Otros lloraban cuando me hablaban de sus familias y de cómo les arrancaron de ellas mientras corrían para embarcar en los aviones. Un niño de unos 8 años me contó que estaba desorientado, rodeado de gases lacrimógenos y golpeado por un combatiente talibán mientras se dirigía al aeropuerto. En numerosas ocasiones durante mi despliegue, los intérpretes con los que trabajábamos rompieron a llorar durante las entrevistas porque una historia era demasiado abrumadora para soportarla.
Mis compañeros de HIAS y yo, así como colegas de otras agencias, hicimos todo lo posible para que la situación fuera menos difícil. Nunca antes se había intentado acoger y procesar a tantas personas en suelo estadounidense en tan poco tiempo, y no era raro que trabajáramos nueve o diez horas en la base y luego nos quedáramos despiertos hasta altas horas de la noche en nuestro hotel para resolver la logística operativa, rellenar formularios y papeleo en un esfuerzo por llevar a todos a sus nuevos hogares y comunidades lo antes posible.
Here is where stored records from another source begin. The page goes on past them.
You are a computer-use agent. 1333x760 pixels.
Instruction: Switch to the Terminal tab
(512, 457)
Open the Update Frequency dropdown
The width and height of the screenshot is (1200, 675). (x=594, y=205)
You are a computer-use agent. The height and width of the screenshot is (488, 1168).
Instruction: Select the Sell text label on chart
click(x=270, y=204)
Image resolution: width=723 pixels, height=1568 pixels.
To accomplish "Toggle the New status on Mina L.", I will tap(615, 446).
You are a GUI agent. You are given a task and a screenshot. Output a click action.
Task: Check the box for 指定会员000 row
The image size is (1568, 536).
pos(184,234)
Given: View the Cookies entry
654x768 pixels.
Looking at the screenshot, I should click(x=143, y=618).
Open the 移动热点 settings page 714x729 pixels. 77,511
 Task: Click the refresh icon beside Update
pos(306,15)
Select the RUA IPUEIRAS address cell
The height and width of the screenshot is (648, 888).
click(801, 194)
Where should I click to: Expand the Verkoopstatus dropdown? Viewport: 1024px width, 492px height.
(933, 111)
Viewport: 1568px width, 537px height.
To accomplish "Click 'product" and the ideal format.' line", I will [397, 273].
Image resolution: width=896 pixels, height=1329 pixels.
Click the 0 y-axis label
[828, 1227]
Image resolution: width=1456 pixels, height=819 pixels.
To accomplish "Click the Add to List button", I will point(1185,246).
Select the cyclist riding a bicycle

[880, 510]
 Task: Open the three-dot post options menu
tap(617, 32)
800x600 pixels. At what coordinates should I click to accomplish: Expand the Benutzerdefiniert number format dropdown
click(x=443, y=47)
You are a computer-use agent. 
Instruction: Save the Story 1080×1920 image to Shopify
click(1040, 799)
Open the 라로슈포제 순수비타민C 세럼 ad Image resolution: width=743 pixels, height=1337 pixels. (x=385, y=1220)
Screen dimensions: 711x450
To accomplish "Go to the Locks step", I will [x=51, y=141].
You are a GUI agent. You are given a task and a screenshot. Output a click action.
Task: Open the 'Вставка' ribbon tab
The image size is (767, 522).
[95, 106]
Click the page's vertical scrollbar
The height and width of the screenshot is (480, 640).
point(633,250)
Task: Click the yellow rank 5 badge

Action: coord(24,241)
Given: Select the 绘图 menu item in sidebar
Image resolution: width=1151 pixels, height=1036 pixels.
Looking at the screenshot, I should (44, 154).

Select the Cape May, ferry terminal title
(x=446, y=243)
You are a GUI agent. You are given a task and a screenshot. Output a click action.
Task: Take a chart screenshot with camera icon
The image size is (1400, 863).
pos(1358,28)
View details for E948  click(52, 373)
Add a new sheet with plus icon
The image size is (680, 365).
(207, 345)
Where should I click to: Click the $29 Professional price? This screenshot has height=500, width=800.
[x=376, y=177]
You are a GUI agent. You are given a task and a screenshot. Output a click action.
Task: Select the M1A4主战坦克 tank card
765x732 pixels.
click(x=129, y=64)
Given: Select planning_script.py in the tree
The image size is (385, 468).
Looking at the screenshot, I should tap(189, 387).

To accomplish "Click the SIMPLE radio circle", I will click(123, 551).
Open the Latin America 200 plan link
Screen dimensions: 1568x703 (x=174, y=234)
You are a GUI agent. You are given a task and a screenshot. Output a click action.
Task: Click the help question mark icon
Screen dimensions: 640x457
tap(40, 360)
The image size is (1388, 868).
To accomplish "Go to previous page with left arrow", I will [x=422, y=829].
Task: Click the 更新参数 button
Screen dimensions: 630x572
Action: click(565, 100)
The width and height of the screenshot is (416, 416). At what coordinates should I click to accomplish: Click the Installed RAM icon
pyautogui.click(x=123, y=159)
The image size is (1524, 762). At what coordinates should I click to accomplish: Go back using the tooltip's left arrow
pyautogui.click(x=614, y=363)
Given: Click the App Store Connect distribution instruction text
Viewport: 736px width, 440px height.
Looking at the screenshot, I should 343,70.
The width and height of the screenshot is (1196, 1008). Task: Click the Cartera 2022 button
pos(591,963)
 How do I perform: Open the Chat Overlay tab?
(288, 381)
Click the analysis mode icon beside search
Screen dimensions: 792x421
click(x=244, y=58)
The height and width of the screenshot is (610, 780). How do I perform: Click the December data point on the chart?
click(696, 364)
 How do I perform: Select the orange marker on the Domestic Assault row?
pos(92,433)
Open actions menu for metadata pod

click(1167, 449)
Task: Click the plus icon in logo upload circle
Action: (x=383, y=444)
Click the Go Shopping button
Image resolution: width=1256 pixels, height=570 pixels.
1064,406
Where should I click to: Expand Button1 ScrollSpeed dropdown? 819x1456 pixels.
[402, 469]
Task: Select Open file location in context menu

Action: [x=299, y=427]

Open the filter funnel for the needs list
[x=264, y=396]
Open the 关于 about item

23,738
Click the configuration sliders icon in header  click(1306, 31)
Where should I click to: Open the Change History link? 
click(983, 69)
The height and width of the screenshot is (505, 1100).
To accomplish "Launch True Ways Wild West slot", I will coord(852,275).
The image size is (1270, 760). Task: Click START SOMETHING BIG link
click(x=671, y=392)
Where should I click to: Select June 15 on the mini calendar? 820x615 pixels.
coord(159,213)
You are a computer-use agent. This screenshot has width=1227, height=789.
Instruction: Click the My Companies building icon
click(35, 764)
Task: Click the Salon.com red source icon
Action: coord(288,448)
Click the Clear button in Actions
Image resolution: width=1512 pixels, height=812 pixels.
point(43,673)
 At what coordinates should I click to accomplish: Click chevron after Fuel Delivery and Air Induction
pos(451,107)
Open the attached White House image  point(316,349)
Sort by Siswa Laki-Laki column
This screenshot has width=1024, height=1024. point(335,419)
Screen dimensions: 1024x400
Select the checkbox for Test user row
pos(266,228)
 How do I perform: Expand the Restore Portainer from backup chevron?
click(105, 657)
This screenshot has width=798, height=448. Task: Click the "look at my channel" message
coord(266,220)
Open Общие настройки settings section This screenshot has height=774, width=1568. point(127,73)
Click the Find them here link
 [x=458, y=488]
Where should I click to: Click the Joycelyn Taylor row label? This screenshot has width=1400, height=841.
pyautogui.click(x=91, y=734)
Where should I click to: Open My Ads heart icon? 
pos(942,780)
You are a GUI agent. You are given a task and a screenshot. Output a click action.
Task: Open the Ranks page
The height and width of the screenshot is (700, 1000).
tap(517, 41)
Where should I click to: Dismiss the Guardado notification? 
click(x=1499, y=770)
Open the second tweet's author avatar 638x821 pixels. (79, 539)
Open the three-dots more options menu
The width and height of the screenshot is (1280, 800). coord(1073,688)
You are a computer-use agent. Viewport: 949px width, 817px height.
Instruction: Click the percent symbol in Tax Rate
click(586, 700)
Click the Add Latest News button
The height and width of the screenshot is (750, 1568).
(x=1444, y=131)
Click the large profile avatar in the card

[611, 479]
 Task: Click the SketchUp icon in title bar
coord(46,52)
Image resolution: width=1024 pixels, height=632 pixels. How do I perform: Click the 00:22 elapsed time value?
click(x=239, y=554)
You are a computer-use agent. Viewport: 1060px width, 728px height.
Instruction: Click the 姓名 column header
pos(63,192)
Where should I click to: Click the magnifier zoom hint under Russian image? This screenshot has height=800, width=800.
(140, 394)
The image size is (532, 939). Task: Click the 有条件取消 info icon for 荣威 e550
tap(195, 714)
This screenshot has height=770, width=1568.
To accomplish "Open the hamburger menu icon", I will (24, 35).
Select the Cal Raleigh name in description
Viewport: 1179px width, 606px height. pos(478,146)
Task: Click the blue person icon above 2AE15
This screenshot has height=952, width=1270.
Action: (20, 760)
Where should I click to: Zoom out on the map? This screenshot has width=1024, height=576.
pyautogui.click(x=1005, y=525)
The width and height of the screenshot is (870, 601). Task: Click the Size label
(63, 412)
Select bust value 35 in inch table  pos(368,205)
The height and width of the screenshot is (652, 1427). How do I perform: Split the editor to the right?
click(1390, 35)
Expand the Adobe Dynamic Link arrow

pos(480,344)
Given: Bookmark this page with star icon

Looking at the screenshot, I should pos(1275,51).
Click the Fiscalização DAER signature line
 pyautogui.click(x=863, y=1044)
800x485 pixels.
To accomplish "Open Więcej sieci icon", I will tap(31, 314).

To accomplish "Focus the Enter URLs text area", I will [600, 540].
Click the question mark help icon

La respuesta a las llegadas ha sido masiva, pero también lo es la necesidad. Crear un entorno de vida digno para los miles de civiles que llegaron de repente a las bases fue un reto enorme. Cuando llovía, el suelo alrededor de las nuevas obras donde se levantaban tiendas de lona para vivir se convertía en un lodazal. Había comida disponible, pero variaba de un sitio a otro, y en algunos casos la gente tenía que esperar sin sombra bajo el sol ardiente durante largos periodos de tiempo para recoger sus cajas de comida. Aun así, vi que las condiciones mejoraron al final de mi despliegue.
A pesar de todas las dificultades, tengo esperanzas cuando pienso en mi bisabuelo Simon, que llegó a Ellis Island en la década de 1910 huyendo del creciente antisemitismo en Europa. Fue uno de los pocos afortunados que consiguió salir antes de que se desatara la tragedia. En el mostrador de HIAS en Ellis Island se sentó frente a alguien que le dijo "Sé que esto es duro, pero estamos aquí para ayudar".
Mientras me sentaba al otro lado del mostrador y decía lo mismo a las familias que llegaban a un lugar nuevo y extraño, pensaba en cómo sus bisnietos serán los que se sienten al otro lado del mostrador dentro de un siglo, orgullosos estadounidenses de origen afgano, dispuestos a acoger al siguiente grupo de personas necesitadas.